═══ Dataset ═══
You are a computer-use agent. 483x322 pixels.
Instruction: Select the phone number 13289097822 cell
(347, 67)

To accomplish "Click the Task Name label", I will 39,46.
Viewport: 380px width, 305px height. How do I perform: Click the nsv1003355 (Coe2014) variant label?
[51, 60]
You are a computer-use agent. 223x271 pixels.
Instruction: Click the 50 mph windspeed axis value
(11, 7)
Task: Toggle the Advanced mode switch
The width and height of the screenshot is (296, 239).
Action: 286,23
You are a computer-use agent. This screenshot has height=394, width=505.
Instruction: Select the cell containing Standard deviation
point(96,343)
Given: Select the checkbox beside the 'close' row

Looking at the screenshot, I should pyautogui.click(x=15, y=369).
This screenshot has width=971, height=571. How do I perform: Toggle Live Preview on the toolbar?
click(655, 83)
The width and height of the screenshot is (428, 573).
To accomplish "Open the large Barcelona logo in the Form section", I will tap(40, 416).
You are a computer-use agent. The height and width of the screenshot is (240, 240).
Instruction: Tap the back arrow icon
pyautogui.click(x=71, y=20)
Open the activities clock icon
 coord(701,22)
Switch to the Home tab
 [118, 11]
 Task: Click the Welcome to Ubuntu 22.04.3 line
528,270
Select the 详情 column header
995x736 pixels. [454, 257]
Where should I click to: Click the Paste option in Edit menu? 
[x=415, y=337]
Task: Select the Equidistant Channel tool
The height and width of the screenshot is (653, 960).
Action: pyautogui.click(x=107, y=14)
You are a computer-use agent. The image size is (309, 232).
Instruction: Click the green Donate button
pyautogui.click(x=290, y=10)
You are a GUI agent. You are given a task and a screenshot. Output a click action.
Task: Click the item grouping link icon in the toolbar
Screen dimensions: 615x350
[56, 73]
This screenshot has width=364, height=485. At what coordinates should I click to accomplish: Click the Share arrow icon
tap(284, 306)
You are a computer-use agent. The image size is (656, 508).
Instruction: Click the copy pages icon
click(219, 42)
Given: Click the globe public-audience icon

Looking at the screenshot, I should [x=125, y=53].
═══
To do: Your reply needs to reproduce all of the listing exactly.

Response:
You are a computer-use agent. 483x322 pixels.
Instruction: Select the phone number 13289097822 cell
(347, 67)

To accomplish "Click the Task Name label", I will 39,46.
Viewport: 380px width, 305px height. How do I perform: Click the nsv1003355 (Coe2014) variant label?
[51, 60]
You are a computer-use agent. 223x271 pixels.
Instruction: Click the 50 mph windspeed axis value
(11, 7)
Task: Toggle the Advanced mode switch
The width and height of the screenshot is (296, 239).
Action: 286,23
You are a computer-use agent. This screenshot has height=394, width=505.
Instruction: Select the cell containing Standard deviation
point(96,343)
Given: Select the checkbox beside the 'close' row

Looking at the screenshot, I should pyautogui.click(x=15, y=369).
This screenshot has width=971, height=571. How do I perform: Toggle Live Preview on the toolbar?
click(655, 83)
The width and height of the screenshot is (428, 573).
To accomplish "Open the large Barcelona logo in the Form section", I will tap(40, 416).
You are a computer-use agent. The height and width of the screenshot is (240, 240).
Instruction: Tap the back arrow icon
pyautogui.click(x=71, y=20)
Open the activities clock icon
 coord(701,22)
Switch to the Home tab
 [118, 11]
 Task: Click the Welcome to Ubuntu 22.04.3 line
528,270
Select the 详情 column header
995x736 pixels. [454, 257]
Where should I click to: Click the Paste option in Edit menu? 
[x=415, y=337]
Task: Select the Equidistant Channel tool
The height and width of the screenshot is (653, 960).
Action: pyautogui.click(x=107, y=14)
You are a computer-use agent. The image size is (309, 232).
Instruction: Click the green Donate button
pyautogui.click(x=290, y=10)
You are a GUI agent. You are given a task and a screenshot. Output a click action.
Task: Click the item grouping link icon in the toolbar
Screen dimensions: 615x350
[56, 73]
This screenshot has width=364, height=485. At what coordinates should I click to accomplish: Click the Share arrow icon
tap(284, 306)
You are a computer-use agent. The image size is (656, 508).
Instruction: Click the copy pages icon
click(219, 42)
Given: Click the globe public-audience icon

Looking at the screenshot, I should [x=125, y=53].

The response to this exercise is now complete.